ComplicationsBy Mayo Clinic staff
Generally, post-polio syndrome is rarely life-threatening, but severe muscle weakness can lead to complications:
- Falls. Weakness in your leg muscles makes it easier for you to lose your balance and fall. A fall may result in a broken bone, such as a hip fracture, leading to other complications.
- Malnutrition, dehydration, pneumonia. People who've had bulbar polio, which affects nerves leading to muscles involved in chewing and swallowing, often have difficulty with these activities as well as other signs of post-polio syndrome. Chewing and swallowing problems can lead to inadequate nutrition and to dehydration, as well as aspiration pneumonia, which is caused by inhaling (aspirating) food particles into your lungs.
- Acute respiratory failure.

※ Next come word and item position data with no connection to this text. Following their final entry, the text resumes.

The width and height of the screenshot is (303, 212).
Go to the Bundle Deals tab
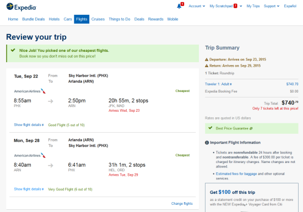point(34,19)
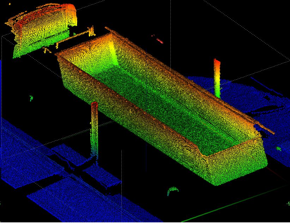Screen dimensions: 290x223
Task: Select the tiny green blob on left side
Action: [x=31, y=98]
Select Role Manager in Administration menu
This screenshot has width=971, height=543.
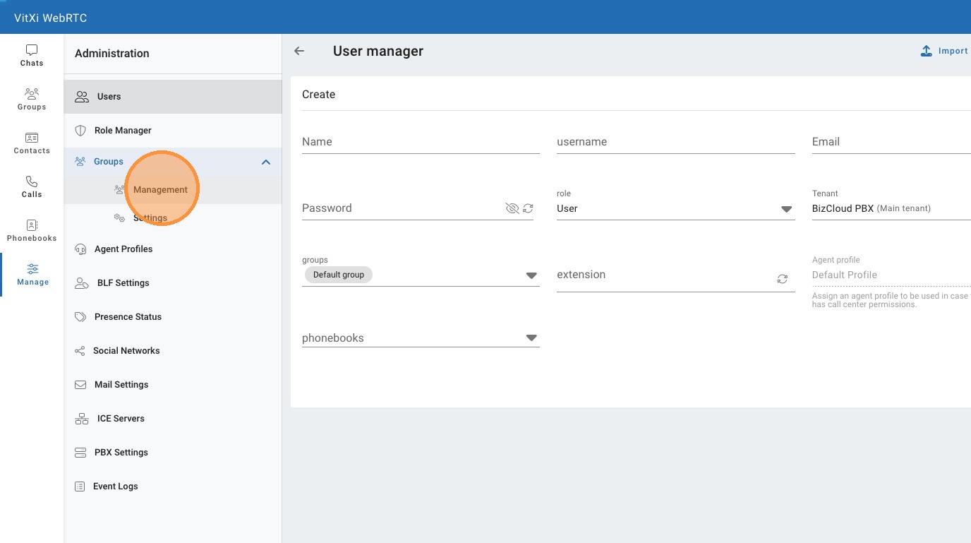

Weakness in your diaphragm and chest muscles makes it harder to take deep breaths and cough, which can ultimately lead to accumulation of fluid and mucus in your lungs. Obesity, smoking, curvature of the spine, anesthesia, prolonged immobility and certain medications can further decrease breathing ability, possibly leading to acute respiratory failure. This is characterized by a sharp drop in blood oxygen levels and may require you to receive treatment to help you breathe (ventilation therapy).
- Osteoporosis. Prolonged inactivity and immobility are often accompanied by loss of bone density and osteoporosis, in both men and women. If you have post-polio syndrome, you may wish to be screened for osteoporosis.